» **Arbeitsaufträge**
(1) Gib aus dem Artikel über die Hightech-Toilette im Travemünder Strandbahnhof den Abschnitt von „Travemünde 26.01.2007“ bis „haben Anlieger beobachtet.“ wortgetreu wieder.
(2) Schreibe den Artikel über die Hightech-Toilette im Travemünder Strandbahnhof im Anschluss an seinen letzten Satz weiter.

» **Extrahierter Text**
**********

Travemünde 26.01.2007
Honoratioren ohne Hosen
Wie sich die Bahn mit einem Hightech-Klo im Travemünder Strandbahnhof blamiert

Zwei drittel aller Bahnreisenden kapieren den Öffnungsmechanismus nicht, haben Anlieger beobachtet.

Was seit einem halben Jahr regelmäßig zu höchst peinlichen Szenen für die Besucher der Bedürfnisanstalt führt. Die Tür, welche Bahnhofshalle und »Thron« trennt, ist nämlich nur mit einem ausgeklügelten Mechanismus zu verriegeln. Dazu dient im Inneren ein rotes Lämpchen an der Wand, darunter ist ein Schalter, der stark an einen Lichtschalter erinnert. »Um die Tür abzuschließen, bitte hier drücken«, ist darüber zu lesen. Wer irrtümlich auf das Lämpchen drückt statt auf den Schalter, hat schon verloren: Die Tür bleibt unverschlossen, die Sicherheit höchst trügerisch. Wenn jetzt ein Nachfolger von außen auf »Tür auf« drückt, springt diese vollautomatisch auf, sperrangelweit. Man sitzt »im Freien«. Schon bei der Eröffnungsfeier im Mai 2006, erzählt man sich im Ostseebad, ist es da für Honoratioren im Anzug zu hochnotpeinlichen Situationen gekommen. Inzwischen haben sich Kinder einen Sport draus gemacht.

**********

» **Daten**

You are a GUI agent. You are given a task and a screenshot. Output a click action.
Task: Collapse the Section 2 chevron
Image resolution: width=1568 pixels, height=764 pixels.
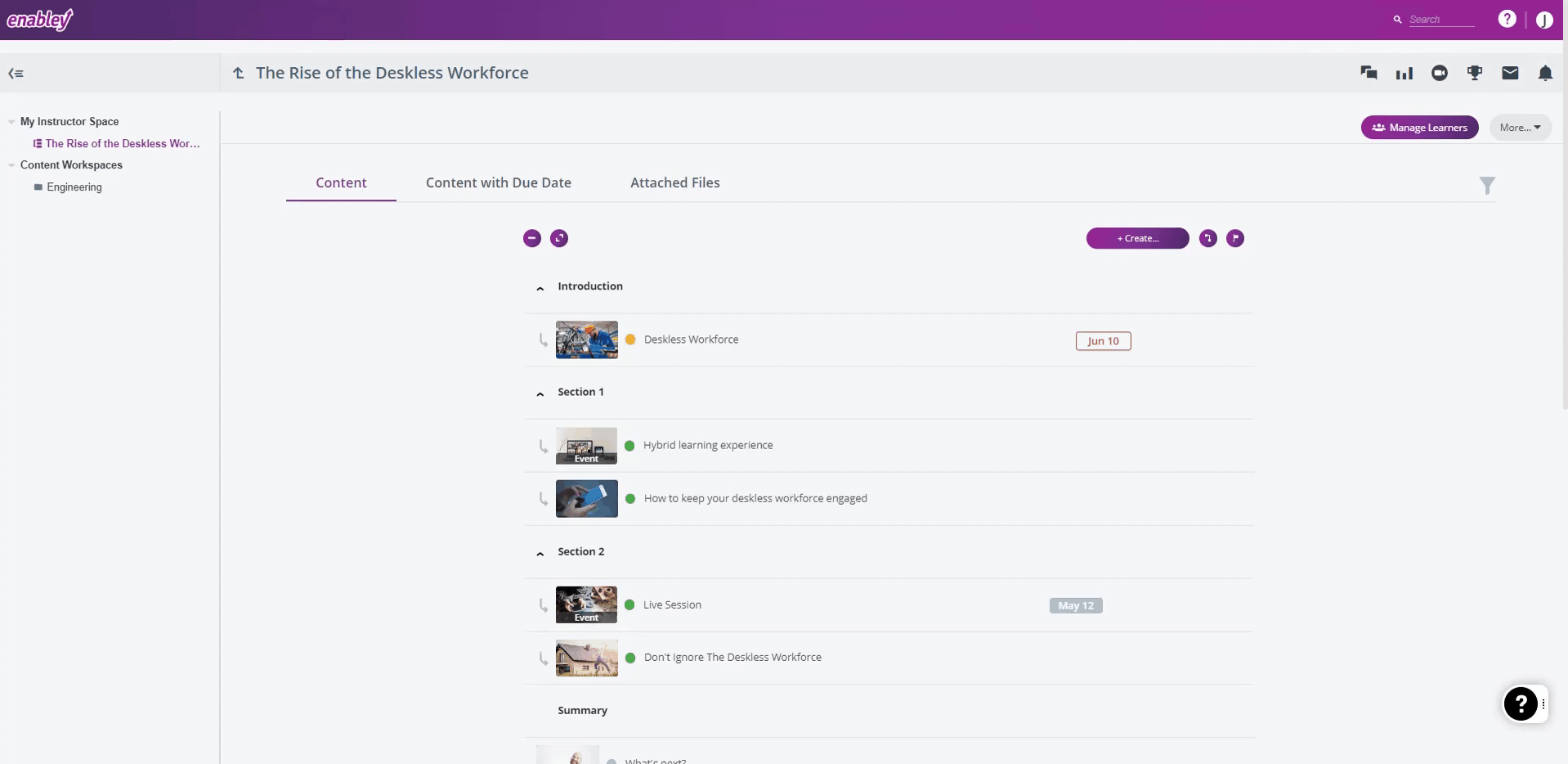540,554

**********

» **Lösungen in Reihenfolge**
(1)
Travemünde 26.01.2007
Honoratioren ohne Hosen
Wie sich die Bahn mit einem Hightech-Klo im Travemünder Strandbahnhof blamiert

Zwei drittel aller Bahnreisenden kapieren den Öffnungsmechanismus nicht, haben Anlieger beobachtet.

(2)
Panik bricht bei Erleichterung suchenden aus, wenn sie die Tür zwar erfolgreich verschlossen haben, aber nicht wieder aufbekommen. Der Tastendruck auf den großen grünen Knopf »Tür Auf« bringt nämlich gar nichts. Der setzt nur den Motor der Tür in Gang. Zum Entriegeln muss erneut der als Lichtschalter getarnte Knopf unter dem roten Lämpchen gedrückt werden. Das steht aber nirgends. So kam es, dass schon eine Woche nach der feierlichen Eröffnung des denkmalgeschützten Bahnhofes die Polizei Räuberleiter machen musste. Nur so ist von außen der ganz oben am Türrahmen angebrachte Notfallknopf zu erreichen, mit dem die Tür sich entriegeln und der Eingeschlossene sich befreien lässt.
Manchmal versuchen die anliegenden Ladenbesitzer auch, in Not geratenen Reisenden durch die geschlossene Tür die richtige Tastenkombination zuzurufen. Nicht immer erfolgreich, wenn die Panik hochsteigt. Dann muss wieder einer Räuberleiter machen.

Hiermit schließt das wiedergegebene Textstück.